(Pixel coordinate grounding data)
[Start of Attachment]

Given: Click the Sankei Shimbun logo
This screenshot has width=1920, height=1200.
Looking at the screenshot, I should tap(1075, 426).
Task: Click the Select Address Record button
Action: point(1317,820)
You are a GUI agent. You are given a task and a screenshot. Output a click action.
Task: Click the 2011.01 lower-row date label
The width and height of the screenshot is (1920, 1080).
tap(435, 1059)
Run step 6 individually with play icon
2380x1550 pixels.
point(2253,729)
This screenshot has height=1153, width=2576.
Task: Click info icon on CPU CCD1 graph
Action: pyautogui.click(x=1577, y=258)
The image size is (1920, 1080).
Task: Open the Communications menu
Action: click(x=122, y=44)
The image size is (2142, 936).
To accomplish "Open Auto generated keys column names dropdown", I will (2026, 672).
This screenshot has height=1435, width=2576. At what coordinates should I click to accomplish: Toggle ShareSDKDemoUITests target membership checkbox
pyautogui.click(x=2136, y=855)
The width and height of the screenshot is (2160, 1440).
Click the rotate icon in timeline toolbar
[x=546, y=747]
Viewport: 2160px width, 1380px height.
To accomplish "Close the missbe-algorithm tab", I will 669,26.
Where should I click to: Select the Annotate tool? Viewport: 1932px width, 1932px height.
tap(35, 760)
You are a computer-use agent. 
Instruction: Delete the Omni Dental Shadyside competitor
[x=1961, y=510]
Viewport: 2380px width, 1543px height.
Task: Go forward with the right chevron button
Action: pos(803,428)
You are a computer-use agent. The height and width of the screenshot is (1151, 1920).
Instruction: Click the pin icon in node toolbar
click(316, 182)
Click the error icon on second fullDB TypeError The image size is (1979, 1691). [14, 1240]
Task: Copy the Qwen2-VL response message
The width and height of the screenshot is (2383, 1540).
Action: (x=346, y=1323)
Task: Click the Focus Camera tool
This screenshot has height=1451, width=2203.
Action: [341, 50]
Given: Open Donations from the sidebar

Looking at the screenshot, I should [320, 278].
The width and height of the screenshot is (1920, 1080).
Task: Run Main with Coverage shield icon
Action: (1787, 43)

[End of Attachment]

(TASK ITEM) Output each line of the records above exactly.

(RESPONSE FOR THIS EXERCISE)
Given: Click the Sankei Shimbun logo
This screenshot has width=1920, height=1200.
Looking at the screenshot, I should tap(1075, 426).
Task: Click the Select Address Record button
Action: point(1317,820)
You are a GUI agent. You are given a task and a screenshot. Output a click action.
Task: Click the 2011.01 lower-row date label
The width and height of the screenshot is (1920, 1080).
tap(435, 1059)
Run step 6 individually with play icon
2380x1550 pixels.
point(2253,729)
This screenshot has height=1153, width=2576.
Task: Click info icon on CPU CCD1 graph
Action: pyautogui.click(x=1577, y=258)
The image size is (1920, 1080).
Task: Open the Communications menu
Action: click(x=122, y=44)
The image size is (2142, 936).
To accomplish "Open Auto generated keys column names dropdown", I will (2026, 672).
This screenshot has height=1435, width=2576. At what coordinates should I click to accomplish: Toggle ShareSDKDemoUITests target membership checkbox
pyautogui.click(x=2136, y=855)
The width and height of the screenshot is (2160, 1440).
Click the rotate icon in timeline toolbar
[x=546, y=747]
Viewport: 2160px width, 1380px height.
To accomplish "Close the missbe-algorithm tab", I will 669,26.
Where should I click to: Select the Annotate tool? Viewport: 1932px width, 1932px height.
tap(35, 760)
You are a computer-use agent. 
Instruction: Delete the Omni Dental Shadyside competitor
[x=1961, y=510]
Viewport: 2380px width, 1543px height.
Task: Go forward with the right chevron button
Action: pos(803,428)
You are a computer-use agent. The height and width of the screenshot is (1151, 1920).
Instruction: Click the pin icon in node toolbar
click(316, 182)
Click the error icon on second fullDB TypeError The image size is (1979, 1691). [14, 1240]
Task: Copy the Qwen2-VL response message
The width and height of the screenshot is (2383, 1540).
Action: (x=346, y=1323)
Task: Click the Focus Camera tool
This screenshot has height=1451, width=2203.
Action: [341, 50]
Given: Open Donations from the sidebar

Looking at the screenshot, I should [320, 278].
The width and height of the screenshot is (1920, 1080).
Task: Run Main with Coverage shield icon
Action: (1787, 43)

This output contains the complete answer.